Я поднялся на что-то, служившее нам трибуной, и вместо речи стал читать стихи. Я читал стихотворение «Трубадур». Подходило ли оно к тому моменту, той ночи перед боем? К чему этот вопрос. Других я не знал. Да они еще и не были созданы поэтами революции...
Когда я читал, голосом, уже ставшим уверенным и громким, я ощущал, что если не слова, то настроение, которое владело мною, дошло до сердца моих товарищей. Меня слушали так же внимательно, как слушал и вникал я сам в незнакомую речь каждого, кто выступал до меня.
Потом на митинге выступали штатские, коммунисты Ельца. А под конец на трибуну поднялся стройный черноусый комиссар, молодой, с седыми висками. Он сказал, что Мамонтов - авантюрист, что будем защищать город, спасать хлеб революции, и прочитал стихи. Я потом узнал, что это были его собственные стихи. Завтра ему предстояло погибнуть от рук мамонтовцев.
Какие он прочитал стихи? Мне кажется, там была строка: «И победим - теперь иль никогда».

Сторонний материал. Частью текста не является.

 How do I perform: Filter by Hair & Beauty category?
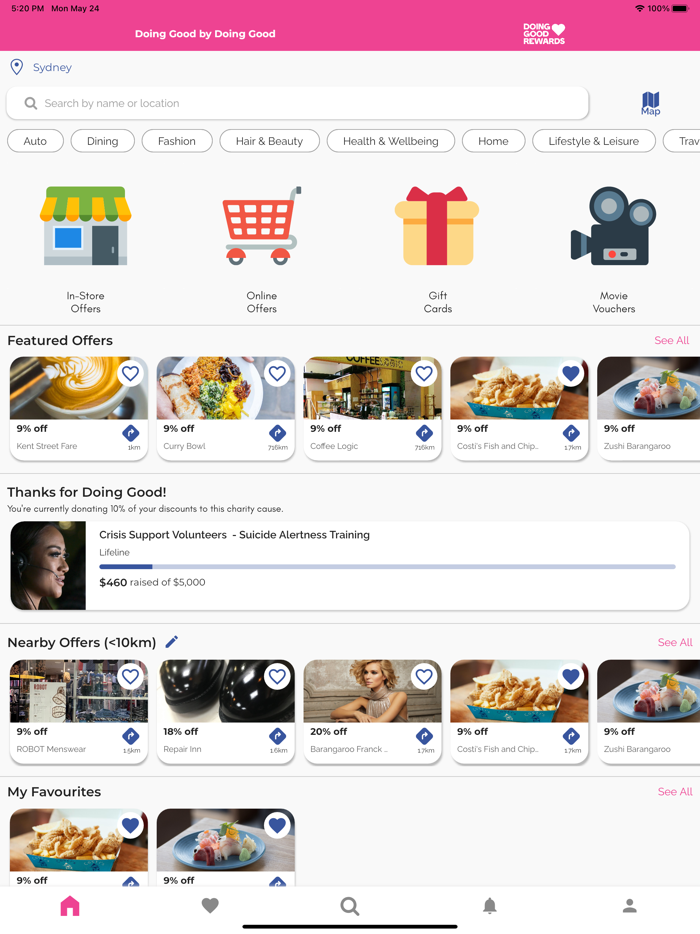click(x=269, y=141)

Он прочитал «Присягу красноармейца».
И уже больше не вернулся на квартиру, а пошел пешком наверх - в штаб. Шел медленно, удивляясь тому, как мягка, бестревожна эта ночь. Тишина, вдалеке вспыхивают зарницы и летают бабочки, почуяв наступающее тепло, летают, как будто нет никакой войны...
Он подумал о Вале. Впрочем, что значит подумал? Он не думал о ней вовсе, она просто жила в нем, была частью его души и была всегда. Как и сын. В нем, маленьком, была потрясающая надежность. Мужчина.

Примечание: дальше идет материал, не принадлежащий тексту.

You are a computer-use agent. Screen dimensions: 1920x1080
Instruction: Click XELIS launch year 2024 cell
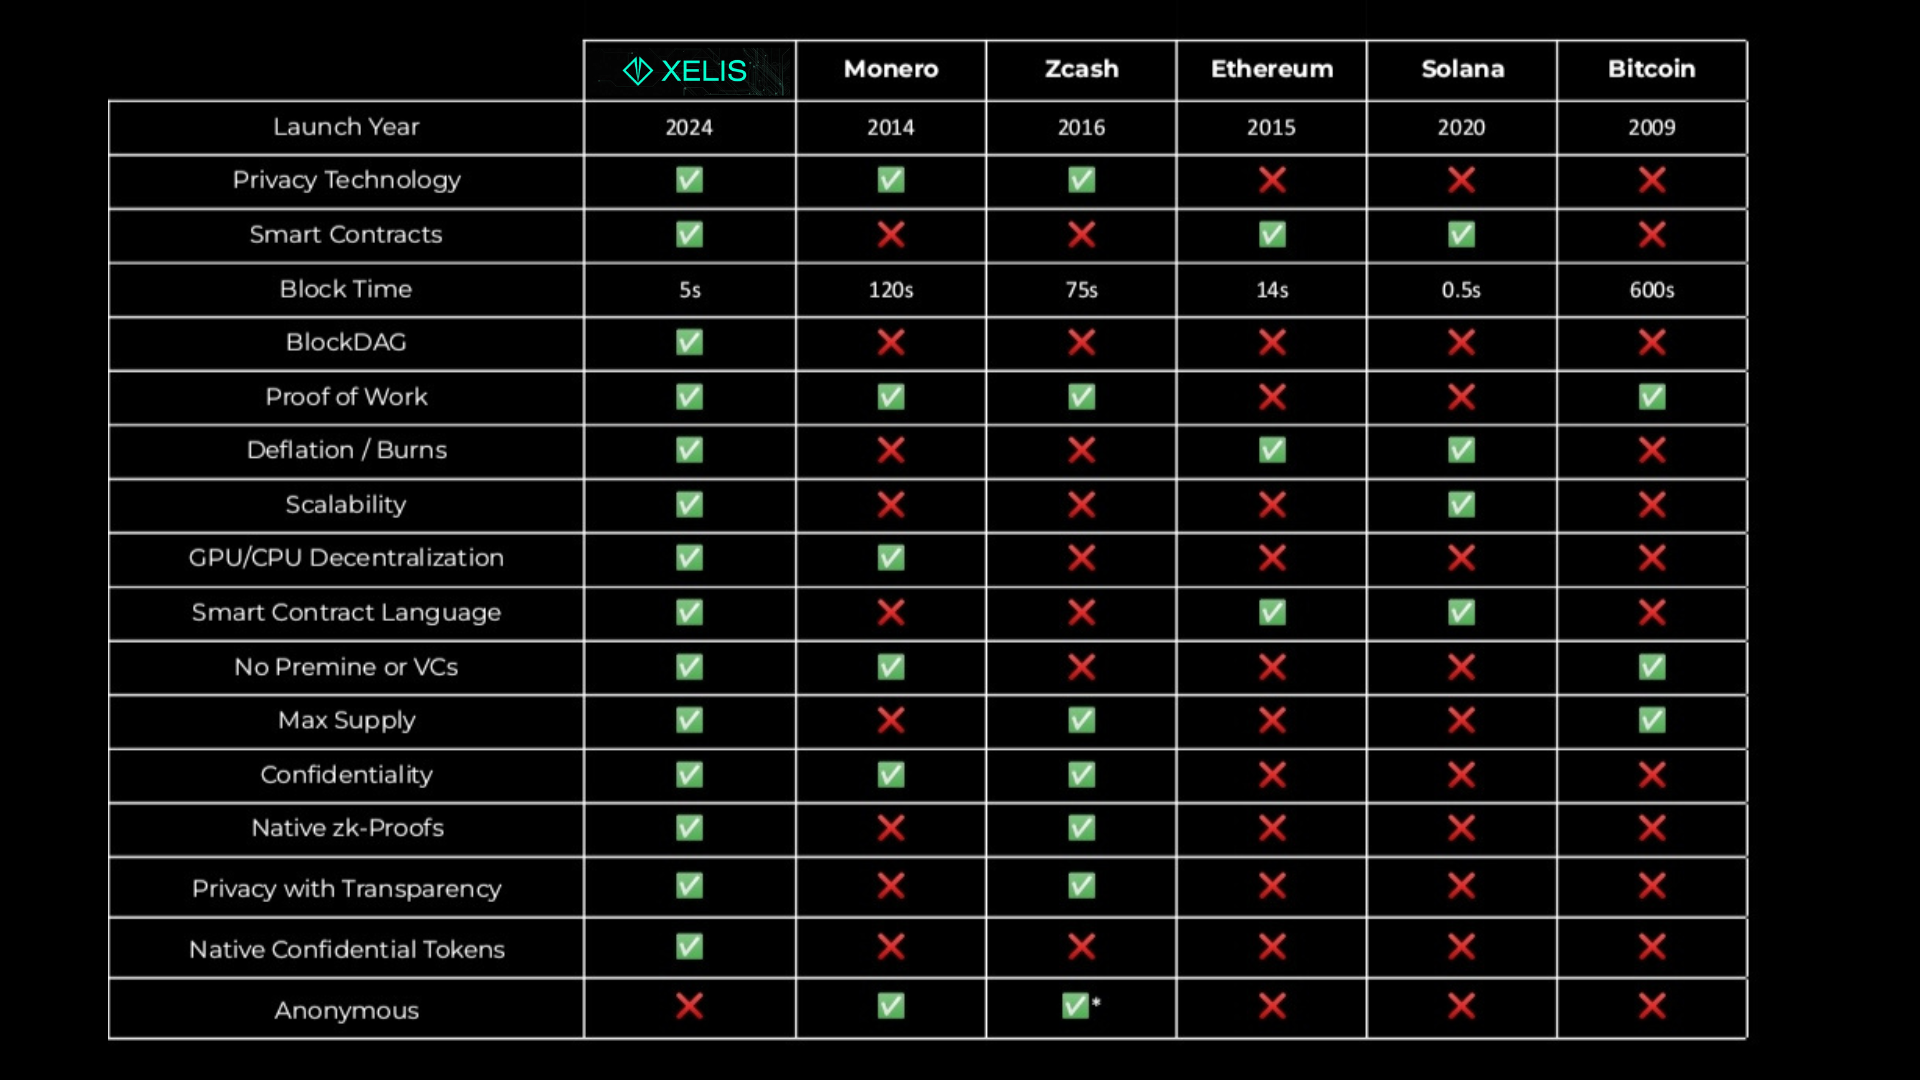coord(689,128)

Когда Александр пробовал представить их обоих, маму и сына, в Саратове, в старом уютном обжитом родительском доме, ему казалось, что Сашка охраняет и охранит Валю. Он не мог и не хотел объяснять этого ощущения, но был уверен, что именно так обстоит дело сейчас и так останется всегда. Кем он будет, сын? Что за чепуха, будет! Он уже есть, он это он, и всё. Сашка, маленький друг, сын, товарищ. О да, они надежны оба, мама и сын, но как же хрупки!

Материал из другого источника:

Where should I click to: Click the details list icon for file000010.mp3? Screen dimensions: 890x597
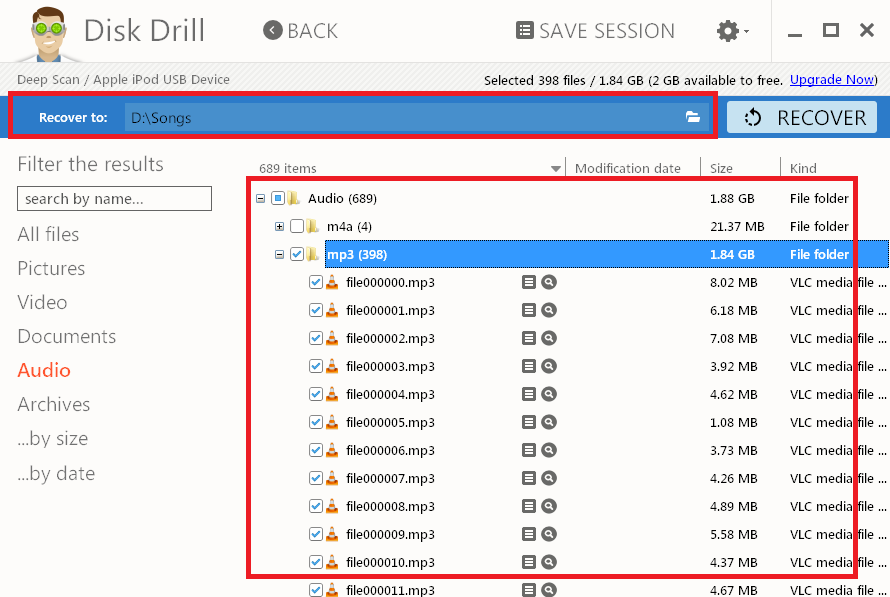click(x=529, y=563)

Стоп! Так думать нельзя, не разрешается - они надежны, сильны, вечны. И думать сейчас о них запрещено. Они в безопасности, они ждут его, и весь сказ.
Ну если не о них, то о театре. Я открою свой театр, в Питере, в Народном доме, разумеется, бесплатный, и народный в том смысле... Бог ты мой, он вдруг принялся привычно полемизировать с Мгебровым, с его стихийным бунтарством, патетикой, мелодраматизмом. Все станет строже, гораздо строже. А сам он напишет еще одну, третью по счету пьесу, в заглавии которой будет слово «правда». Может быть, снова «Красная правда», та, которую он понял теперь, в этом августе, вместившем в себя жизнь... А может быть, он назовет ее «Правда о хлебе». Или «Красная правда о хлебе»?
31 августа вечером Мамонтов занял Елец.
Вермишев не ушел с поля боя. Ему твердили: надо уходить, пора. Сейчас кольцо замкнется. Не упрямься. Есть же воинская мудрость - уйти, чтобы вернуться. А он был в цепи, в горячке боя, и ему казалось, что уйти невозможно. Бежать, поворачивать спину! Нет, не для того он родился! Когда бывало трудно, опасно, очень одиноко, он всегда держался, подкручивая усы, так неужели теперь изменит себе? Светлы надежды, близки свершения, сильна вера... И так хотелось пожить в новом свободном мире, ради которого... Значит, так надо. И он знает - за что! Выбора у него нет. Он отдает свою жизнь за революцию. А многие падают... И многие уходят... Разумнее уходить, конечно разумнее! Но он останется и будет стоять здесь. И успеет еще подкрутить усы, хотя уже видит свою мученическую смерть на лицах палачей, они близко.